| What this task involves |
Please retype the data below in full.

| Data records |
╔══
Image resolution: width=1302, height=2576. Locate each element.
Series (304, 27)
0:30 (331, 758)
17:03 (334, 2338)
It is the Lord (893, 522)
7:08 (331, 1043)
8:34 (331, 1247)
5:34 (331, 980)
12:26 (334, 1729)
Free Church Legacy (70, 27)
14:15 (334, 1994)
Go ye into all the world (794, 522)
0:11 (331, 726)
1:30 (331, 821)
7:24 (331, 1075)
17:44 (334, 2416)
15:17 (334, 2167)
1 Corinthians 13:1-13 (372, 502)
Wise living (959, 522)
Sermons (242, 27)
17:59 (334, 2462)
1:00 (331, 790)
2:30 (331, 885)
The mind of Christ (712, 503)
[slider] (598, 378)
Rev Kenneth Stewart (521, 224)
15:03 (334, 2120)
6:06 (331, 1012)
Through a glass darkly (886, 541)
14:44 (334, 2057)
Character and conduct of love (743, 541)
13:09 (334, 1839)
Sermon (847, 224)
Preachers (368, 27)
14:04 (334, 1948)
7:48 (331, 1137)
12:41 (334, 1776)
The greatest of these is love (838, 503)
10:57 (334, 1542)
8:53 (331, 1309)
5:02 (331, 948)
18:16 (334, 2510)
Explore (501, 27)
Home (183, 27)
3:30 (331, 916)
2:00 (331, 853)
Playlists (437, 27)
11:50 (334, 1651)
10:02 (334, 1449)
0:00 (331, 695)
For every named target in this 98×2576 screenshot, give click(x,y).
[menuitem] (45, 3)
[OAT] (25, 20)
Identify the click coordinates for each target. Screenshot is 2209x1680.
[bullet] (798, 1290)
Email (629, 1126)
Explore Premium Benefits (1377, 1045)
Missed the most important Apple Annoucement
╚══
| Problem solution |
Image resolution: width=1302, height=2576. Locate each element.
Series (304, 27)
0:30 (331, 758)
17:03 (334, 2338)
It is the Lord (893, 522)
7:08 (331, 1043)
8:34 (331, 1247)
5:34 (331, 980)
12:26 (334, 1729)
Free Church Legacy (70, 27)
14:15 (334, 1994)
Go ye into all the world (794, 522)
0:11 (331, 726)
1:30 (331, 821)
7:24 (331, 1075)
17:44 (334, 2416)
15:17 (334, 2167)
1 Corinthians 13:1-13 (372, 502)
Wise living (959, 522)
Sermons (242, 27)
17:59 (334, 2462)
1:00 (331, 790)
2:30 (331, 885)
The mind of Christ (712, 503)
[slider] (598, 378)
Rev Kenneth Stewart (521, 224)
15:03 (334, 2120)
6:06 (331, 1012)
Through a glass darkly (886, 541)
14:44 (334, 2057)
Character and conduct of love (743, 541)
13:09 (334, 1839)
Sermon (847, 224)
Preachers (368, 27)
14:04 (334, 1948)
7:48 (331, 1137)
12:41 (334, 1776)
The greatest of these is love (838, 503)
10:57 (334, 1542)
8:53 (331, 1309)
5:02 (331, 948)
18:16 (334, 2510)
Explore (501, 27)
Home (183, 27)
3:30 (331, 916)
2:00 (331, 853)
Playlists (437, 27)
11:50 (334, 1651)
10:02 (334, 1449)
0:00 (331, 695)
For every named target in this 98×2576 screenshot, give click(x,y).
[menuitem] (45, 3)
[OAT] (25, 20)
Identify the click coordinates for each target. Screenshot is 2209x1680.
[bullet] (798, 1290)
Email (629, 1126)
Explore Premium Benefits (1377, 1045)
Missed the most important Apple Annoucement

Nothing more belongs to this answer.